BEGIN Data for this exercise

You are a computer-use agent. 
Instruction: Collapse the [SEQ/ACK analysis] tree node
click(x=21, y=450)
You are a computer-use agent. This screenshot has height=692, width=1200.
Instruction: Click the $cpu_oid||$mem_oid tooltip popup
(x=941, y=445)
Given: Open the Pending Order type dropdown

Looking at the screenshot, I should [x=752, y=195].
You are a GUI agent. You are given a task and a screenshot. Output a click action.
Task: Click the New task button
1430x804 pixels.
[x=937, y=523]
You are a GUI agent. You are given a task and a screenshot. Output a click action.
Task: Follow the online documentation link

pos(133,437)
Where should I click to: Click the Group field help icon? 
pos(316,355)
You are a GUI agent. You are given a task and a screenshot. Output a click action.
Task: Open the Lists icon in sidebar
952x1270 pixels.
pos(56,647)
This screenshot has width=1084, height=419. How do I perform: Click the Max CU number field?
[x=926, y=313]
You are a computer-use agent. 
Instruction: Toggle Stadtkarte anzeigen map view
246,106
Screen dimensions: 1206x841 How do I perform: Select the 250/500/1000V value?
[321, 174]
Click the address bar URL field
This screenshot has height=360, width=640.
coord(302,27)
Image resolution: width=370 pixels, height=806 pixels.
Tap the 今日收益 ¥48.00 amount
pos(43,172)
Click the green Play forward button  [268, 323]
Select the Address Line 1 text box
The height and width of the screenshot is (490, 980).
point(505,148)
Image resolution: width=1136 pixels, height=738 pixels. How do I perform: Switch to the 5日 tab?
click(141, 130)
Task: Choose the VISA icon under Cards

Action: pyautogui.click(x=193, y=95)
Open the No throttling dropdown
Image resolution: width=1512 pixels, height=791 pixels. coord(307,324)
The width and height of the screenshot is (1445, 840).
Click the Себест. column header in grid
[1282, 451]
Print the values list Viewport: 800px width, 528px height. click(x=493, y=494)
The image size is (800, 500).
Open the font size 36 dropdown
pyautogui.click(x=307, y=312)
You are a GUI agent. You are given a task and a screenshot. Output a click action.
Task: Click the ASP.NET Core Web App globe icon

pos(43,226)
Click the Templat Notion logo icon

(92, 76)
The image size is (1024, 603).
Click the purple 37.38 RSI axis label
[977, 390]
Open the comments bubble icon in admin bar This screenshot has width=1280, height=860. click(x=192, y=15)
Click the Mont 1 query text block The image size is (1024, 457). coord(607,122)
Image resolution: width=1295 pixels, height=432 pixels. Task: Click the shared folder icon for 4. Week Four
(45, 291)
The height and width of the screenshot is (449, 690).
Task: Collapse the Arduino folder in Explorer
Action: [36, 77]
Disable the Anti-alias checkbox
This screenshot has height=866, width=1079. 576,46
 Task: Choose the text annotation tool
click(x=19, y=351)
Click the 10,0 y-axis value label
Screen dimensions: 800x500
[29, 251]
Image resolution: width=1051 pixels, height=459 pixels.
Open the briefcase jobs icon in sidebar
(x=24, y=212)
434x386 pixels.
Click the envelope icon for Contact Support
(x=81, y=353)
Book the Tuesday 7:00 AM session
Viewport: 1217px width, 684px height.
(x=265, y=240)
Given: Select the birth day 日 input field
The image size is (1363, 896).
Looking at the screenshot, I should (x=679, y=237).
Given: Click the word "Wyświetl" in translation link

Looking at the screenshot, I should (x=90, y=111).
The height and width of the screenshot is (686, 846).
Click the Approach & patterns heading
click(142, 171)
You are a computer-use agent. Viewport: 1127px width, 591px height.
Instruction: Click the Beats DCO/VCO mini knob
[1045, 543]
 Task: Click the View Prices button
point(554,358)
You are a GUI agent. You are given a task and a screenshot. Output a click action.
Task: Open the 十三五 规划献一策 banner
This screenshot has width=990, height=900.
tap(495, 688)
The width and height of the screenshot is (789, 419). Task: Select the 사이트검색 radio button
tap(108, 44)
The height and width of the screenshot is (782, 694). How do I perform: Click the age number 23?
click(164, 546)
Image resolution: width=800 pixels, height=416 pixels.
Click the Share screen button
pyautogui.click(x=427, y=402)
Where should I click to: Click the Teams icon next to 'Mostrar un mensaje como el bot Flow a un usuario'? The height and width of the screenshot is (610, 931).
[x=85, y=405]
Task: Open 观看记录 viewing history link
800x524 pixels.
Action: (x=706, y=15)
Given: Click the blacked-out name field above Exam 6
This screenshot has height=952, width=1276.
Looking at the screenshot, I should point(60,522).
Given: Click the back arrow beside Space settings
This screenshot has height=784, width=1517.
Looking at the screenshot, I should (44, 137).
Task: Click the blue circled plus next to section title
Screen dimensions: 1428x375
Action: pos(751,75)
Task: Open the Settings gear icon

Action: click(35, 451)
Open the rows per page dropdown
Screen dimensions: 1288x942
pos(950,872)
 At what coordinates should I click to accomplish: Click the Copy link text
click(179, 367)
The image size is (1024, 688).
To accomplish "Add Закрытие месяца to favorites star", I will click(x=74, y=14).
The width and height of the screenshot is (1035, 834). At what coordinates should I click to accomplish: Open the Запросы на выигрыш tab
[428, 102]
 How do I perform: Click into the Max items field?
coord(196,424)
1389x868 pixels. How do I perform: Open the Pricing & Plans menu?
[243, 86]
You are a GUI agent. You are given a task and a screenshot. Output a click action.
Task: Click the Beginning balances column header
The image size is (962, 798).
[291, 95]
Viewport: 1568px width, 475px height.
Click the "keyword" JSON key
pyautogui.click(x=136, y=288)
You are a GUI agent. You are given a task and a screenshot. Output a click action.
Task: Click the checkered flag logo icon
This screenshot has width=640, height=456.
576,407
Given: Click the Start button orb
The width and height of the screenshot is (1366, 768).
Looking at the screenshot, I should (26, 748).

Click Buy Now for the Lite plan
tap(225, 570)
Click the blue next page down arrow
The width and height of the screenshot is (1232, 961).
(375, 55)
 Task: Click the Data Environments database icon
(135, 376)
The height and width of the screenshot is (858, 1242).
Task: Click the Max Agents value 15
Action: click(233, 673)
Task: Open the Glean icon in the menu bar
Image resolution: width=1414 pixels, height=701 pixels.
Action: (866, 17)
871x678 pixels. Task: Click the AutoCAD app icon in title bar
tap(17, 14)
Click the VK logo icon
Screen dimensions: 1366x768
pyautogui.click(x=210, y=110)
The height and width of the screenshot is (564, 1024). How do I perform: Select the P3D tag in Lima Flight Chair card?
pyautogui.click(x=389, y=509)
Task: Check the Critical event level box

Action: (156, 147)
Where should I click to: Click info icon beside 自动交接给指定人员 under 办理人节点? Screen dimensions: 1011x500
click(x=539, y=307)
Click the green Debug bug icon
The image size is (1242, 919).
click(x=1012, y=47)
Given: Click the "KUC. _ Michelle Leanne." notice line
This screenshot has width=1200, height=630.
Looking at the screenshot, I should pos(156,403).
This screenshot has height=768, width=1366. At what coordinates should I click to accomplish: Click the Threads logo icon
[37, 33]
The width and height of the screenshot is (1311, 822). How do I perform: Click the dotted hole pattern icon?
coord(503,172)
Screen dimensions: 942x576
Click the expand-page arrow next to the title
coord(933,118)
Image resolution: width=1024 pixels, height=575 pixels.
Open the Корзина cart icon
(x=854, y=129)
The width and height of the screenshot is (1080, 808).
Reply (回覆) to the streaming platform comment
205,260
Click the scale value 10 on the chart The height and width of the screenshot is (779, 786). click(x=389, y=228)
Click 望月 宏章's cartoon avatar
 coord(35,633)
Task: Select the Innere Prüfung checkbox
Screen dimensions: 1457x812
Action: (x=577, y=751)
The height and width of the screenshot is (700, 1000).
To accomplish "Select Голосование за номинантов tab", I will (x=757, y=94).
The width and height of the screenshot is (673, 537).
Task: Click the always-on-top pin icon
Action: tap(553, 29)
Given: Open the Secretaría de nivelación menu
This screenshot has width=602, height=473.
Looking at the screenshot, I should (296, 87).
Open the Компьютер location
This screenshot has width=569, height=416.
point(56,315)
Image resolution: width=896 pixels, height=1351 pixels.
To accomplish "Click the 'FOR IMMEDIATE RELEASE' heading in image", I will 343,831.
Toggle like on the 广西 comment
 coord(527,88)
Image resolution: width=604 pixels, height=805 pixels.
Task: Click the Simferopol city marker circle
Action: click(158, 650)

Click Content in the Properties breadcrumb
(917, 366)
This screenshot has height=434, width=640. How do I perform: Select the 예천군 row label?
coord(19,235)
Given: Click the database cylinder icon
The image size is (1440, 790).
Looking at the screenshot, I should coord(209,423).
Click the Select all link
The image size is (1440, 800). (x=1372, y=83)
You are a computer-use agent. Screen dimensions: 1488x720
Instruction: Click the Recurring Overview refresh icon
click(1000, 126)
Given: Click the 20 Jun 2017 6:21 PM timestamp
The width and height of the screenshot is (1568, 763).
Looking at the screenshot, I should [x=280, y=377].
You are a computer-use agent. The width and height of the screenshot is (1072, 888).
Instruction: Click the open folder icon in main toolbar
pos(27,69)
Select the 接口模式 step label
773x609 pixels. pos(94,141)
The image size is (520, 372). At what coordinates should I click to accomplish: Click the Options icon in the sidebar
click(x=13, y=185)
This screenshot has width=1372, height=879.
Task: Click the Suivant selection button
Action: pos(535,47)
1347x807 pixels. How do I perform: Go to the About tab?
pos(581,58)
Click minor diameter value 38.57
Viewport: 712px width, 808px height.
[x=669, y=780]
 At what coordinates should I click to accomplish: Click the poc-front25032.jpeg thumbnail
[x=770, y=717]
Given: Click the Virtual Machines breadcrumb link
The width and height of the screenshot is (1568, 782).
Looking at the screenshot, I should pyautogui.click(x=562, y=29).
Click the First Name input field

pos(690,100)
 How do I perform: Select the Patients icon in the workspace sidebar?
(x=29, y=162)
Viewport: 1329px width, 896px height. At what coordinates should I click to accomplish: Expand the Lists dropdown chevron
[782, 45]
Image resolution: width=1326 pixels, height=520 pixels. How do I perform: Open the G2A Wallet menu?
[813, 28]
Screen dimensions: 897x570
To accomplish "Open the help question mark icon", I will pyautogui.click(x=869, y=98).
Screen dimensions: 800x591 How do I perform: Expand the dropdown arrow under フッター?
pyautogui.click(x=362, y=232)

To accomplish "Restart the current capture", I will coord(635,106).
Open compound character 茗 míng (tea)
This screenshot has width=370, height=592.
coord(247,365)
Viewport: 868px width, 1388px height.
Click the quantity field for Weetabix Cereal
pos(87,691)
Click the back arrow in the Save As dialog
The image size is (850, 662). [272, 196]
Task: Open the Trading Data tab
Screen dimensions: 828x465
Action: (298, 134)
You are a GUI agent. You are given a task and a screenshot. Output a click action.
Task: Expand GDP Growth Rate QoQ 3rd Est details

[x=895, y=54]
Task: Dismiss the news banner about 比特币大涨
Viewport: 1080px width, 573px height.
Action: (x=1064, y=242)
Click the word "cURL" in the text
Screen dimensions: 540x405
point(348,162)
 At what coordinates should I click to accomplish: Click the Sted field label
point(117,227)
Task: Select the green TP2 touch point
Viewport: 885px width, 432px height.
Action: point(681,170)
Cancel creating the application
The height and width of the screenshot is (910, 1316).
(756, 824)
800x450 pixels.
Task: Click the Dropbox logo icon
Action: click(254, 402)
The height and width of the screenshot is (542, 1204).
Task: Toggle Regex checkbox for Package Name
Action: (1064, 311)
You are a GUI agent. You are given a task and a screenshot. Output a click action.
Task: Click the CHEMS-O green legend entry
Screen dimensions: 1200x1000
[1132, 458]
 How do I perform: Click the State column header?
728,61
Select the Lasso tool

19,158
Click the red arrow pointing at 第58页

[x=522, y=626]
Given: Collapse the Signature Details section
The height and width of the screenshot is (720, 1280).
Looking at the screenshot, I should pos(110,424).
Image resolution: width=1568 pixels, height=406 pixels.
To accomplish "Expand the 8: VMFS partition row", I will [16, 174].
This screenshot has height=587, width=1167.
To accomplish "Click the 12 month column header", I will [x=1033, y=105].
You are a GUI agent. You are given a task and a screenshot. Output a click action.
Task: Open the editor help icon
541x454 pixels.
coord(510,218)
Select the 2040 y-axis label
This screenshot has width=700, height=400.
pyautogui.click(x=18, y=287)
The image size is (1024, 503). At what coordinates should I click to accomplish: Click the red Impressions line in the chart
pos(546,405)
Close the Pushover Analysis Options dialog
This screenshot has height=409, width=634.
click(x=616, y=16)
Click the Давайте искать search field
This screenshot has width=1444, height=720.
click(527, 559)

END Data for this exercise

Restate word for word the lines of the data above, starting at the line containing "Screen dimensions: 800x591" and ending at the line containing "Viewport: 868px width, 1388px height.", both included, and nothing more.

• Task solution:
Screen dimensions: 800x591 How do I perform: Expand the dropdown arrow under フッター?
pyautogui.click(x=362, y=232)

To accomplish "Restart the current capture", I will coord(635,106).
Open compound character 茗 míng (tea)
This screenshot has width=370, height=592.
coord(247,365)
Viewport: 868px width, 1388px height.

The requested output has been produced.